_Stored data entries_
++++
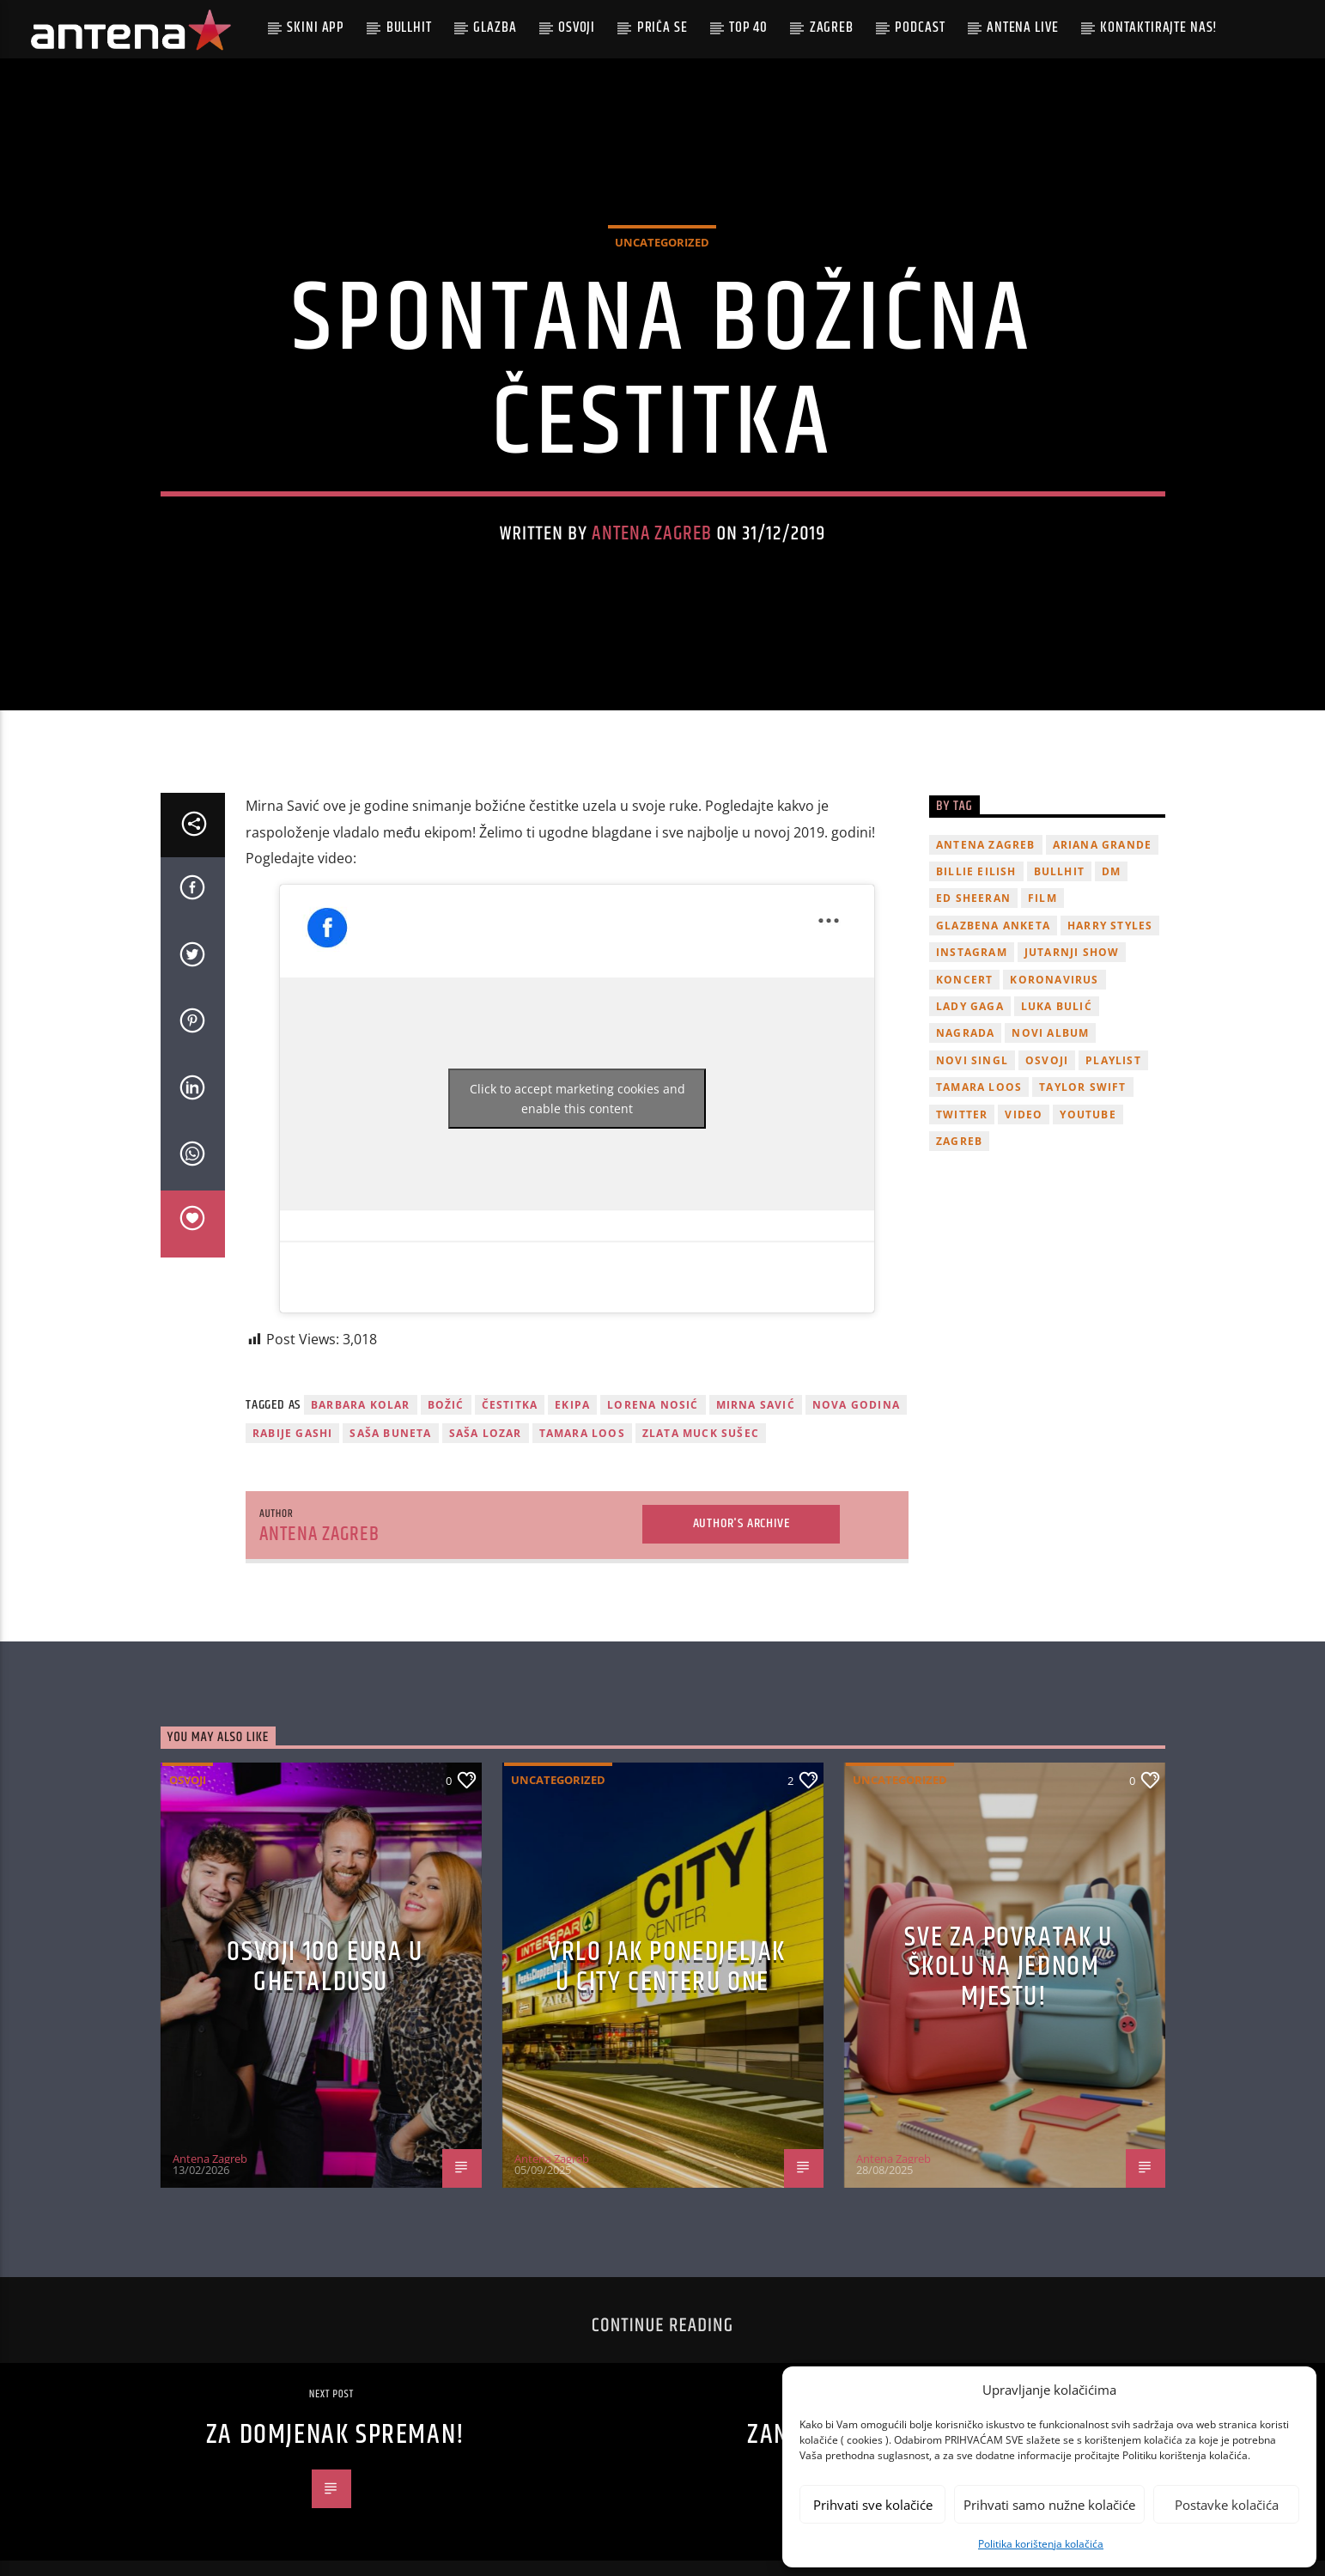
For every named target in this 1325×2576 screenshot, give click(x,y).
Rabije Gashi (292, 1529)
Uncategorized (662, 290)
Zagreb (832, 27)
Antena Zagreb (652, 582)
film (1042, 995)
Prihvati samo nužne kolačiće (1049, 2504)
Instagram (971, 1049)
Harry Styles (1109, 1021)
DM (1111, 968)
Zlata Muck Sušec (700, 1529)
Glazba (494, 27)
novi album (1050, 1130)
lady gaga (970, 1102)
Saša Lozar (485, 1529)
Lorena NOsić (652, 1502)
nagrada (965, 1130)
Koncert (964, 1076)
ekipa (572, 1502)
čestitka (510, 1502)
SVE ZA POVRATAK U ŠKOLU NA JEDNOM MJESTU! (1008, 2063)
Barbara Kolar (360, 1502)
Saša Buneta (390, 1529)
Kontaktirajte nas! (1159, 27)
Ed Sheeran (973, 995)
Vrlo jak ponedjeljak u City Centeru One (667, 2064)
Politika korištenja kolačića (1040, 2543)
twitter (962, 1210)
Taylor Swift (1082, 1184)
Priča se (662, 27)
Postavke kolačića (1227, 2504)
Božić (446, 1502)
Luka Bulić (1056, 1102)
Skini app (315, 27)
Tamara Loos (582, 1529)
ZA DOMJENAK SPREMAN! (335, 2532)
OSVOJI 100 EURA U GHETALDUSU (324, 2064)
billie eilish (976, 968)
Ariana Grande (1102, 941)
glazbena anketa (993, 1021)
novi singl (972, 1156)
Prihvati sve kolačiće (873, 2504)
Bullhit (409, 27)
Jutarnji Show (1072, 1049)
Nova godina (856, 1502)
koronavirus (1054, 1076)
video (1023, 1210)
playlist (1113, 1156)
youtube (1087, 1210)
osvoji (1046, 1156)
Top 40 (748, 27)
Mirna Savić (755, 1502)
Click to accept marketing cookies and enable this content (577, 1196)
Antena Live (1022, 27)
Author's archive (741, 1620)
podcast (920, 27)
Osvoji (576, 27)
++++
Leave the images out and print each entry exactly.

_Response to this task_
For every named target in this 1325×2576 screenshot, give click(x,y).
Rabije Gashi (292, 1529)
Uncategorized (662, 290)
Zagreb (832, 27)
Antena Zagreb (652, 582)
film (1042, 995)
Prihvati samo nužne kolačiće (1049, 2504)
Instagram (971, 1049)
Harry Styles (1109, 1021)
DM (1111, 968)
Zlata Muck Sušec (700, 1529)
Glazba (494, 27)
novi album (1050, 1130)
lady gaga (970, 1102)
Saša Lozar (485, 1529)
Lorena NOsić (652, 1502)
nagrada (965, 1130)
Koncert (964, 1076)
ekipa (572, 1502)
čestitka (510, 1502)
SVE ZA POVRATAK U ŠKOLU NA JEDNOM MJESTU! (1008, 2063)
Barbara Kolar (360, 1502)
Saša Buneta (390, 1529)
Kontaktirajte nas! (1159, 27)
Ed Sheeran (973, 995)
Vrlo jak ponedjeljak u City Centeru One (667, 2064)
Politika korištenja kolačića (1040, 2543)
twitter (962, 1210)
Taylor Swift (1082, 1184)
Priča se (662, 27)
Postavke kolačića (1227, 2504)
Božić (446, 1502)
Luka Bulić (1056, 1102)
Skini app (315, 27)
Tamara Loos (582, 1529)
ZA DOMJENAK SPREMAN! (335, 2532)
OSVOJI 100 EURA U GHETALDUSU (324, 2064)
billie eilish (976, 968)
Ariana Grande (1102, 941)
glazbena anketa (993, 1021)
novi singl (972, 1156)
Prihvati sve kolačiće (873, 2504)
Bullhit (409, 27)
Jutarnji Show (1072, 1049)
Nova godina (856, 1502)
koronavirus (1054, 1076)
video (1023, 1210)
playlist (1113, 1156)
youtube (1087, 1210)
osvoji (1046, 1156)
Top 40 (748, 27)
Mirna Savić (755, 1502)
Click to accept marketing cookies and enable this content (577, 1196)
Antena Live (1022, 27)
Author's archive (741, 1620)
podcast (920, 27)
Osvoji (576, 27)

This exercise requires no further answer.